As a Christian, I agree - it is Christ's purposes and kingdom I ultimately desire - but I also see something else at work in my heart, my sinful nature wanting my desires granted, in a sense my kingdom being built.
I want comfort and ease and things going my way. I want my desires and wishes met, and for life to look exactly as I think it should. I want everyone to like me and admire me and treat me well. I don't want trials or my plans and goals to be disturbed, thank you. (And the list could continue.)
But the Spirit places a desire contrary to these in believer's hearts, visible underneath all the clutter of our sinful humanity, found in the beauty of surrender and submission to Him: not my will, but Yours, Father.
It is so freeing. I can stop the struggle of wanting things my way and find rest, because I belong to my Father and He is sovereign and works all things according to the purpose of His will (Eph 1:11).

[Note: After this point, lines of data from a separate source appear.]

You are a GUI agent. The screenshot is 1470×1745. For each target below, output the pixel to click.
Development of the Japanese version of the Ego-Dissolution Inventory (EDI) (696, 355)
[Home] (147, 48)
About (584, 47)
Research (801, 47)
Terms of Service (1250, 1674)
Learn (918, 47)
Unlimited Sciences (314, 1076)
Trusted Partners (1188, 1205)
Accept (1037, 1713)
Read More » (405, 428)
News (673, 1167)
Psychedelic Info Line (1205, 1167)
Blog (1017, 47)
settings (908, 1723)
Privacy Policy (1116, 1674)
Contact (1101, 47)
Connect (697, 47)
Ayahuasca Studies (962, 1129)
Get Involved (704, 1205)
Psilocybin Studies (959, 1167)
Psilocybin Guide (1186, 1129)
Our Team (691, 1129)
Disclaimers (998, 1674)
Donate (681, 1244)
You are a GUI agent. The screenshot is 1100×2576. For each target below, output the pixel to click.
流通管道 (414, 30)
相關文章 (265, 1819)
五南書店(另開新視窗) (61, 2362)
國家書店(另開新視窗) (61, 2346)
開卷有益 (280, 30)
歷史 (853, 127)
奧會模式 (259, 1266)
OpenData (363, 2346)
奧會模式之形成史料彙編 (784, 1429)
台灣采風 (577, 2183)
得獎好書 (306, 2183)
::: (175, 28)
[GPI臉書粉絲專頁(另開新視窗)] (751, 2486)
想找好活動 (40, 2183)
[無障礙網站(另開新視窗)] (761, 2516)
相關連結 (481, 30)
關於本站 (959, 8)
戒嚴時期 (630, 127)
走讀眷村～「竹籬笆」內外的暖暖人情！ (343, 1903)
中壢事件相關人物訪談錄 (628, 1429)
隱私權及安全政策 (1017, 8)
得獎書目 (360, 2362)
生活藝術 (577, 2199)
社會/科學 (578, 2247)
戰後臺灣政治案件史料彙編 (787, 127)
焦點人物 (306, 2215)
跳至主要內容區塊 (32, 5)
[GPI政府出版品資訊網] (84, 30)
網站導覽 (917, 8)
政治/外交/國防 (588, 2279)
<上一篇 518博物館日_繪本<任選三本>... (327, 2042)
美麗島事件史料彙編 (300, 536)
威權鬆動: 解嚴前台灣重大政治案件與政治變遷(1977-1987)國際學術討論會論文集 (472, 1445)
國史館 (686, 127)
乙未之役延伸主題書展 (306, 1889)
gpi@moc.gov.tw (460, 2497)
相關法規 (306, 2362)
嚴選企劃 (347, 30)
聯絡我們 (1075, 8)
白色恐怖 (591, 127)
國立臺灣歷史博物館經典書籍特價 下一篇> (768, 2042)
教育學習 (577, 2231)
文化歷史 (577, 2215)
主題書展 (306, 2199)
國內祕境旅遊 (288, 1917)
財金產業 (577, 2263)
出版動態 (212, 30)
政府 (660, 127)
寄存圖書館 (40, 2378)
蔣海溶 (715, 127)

Letting this truth soak into our souls transforms how we think in the midst of the most ordinary or difficult struggles of life - we don't have to give in to frustration or bitterness or hopelessness because God can use even this for His purposes, His cause - nothing is without meaning or wasted in a life belonging to Him.
These days I am reminding myself of these truths in the middle of sleep disrupted nights or dealing with a toddler's tantrum or a thrown-off schedule or lack of "me time". Not real suffering - simply small annoyances - but I am learning (slowly) to surrender it all to Him, praying for the fruit of much-needed sanctification, trusting that all His ways are good.
May I long for your kingdom, Lord, not my own.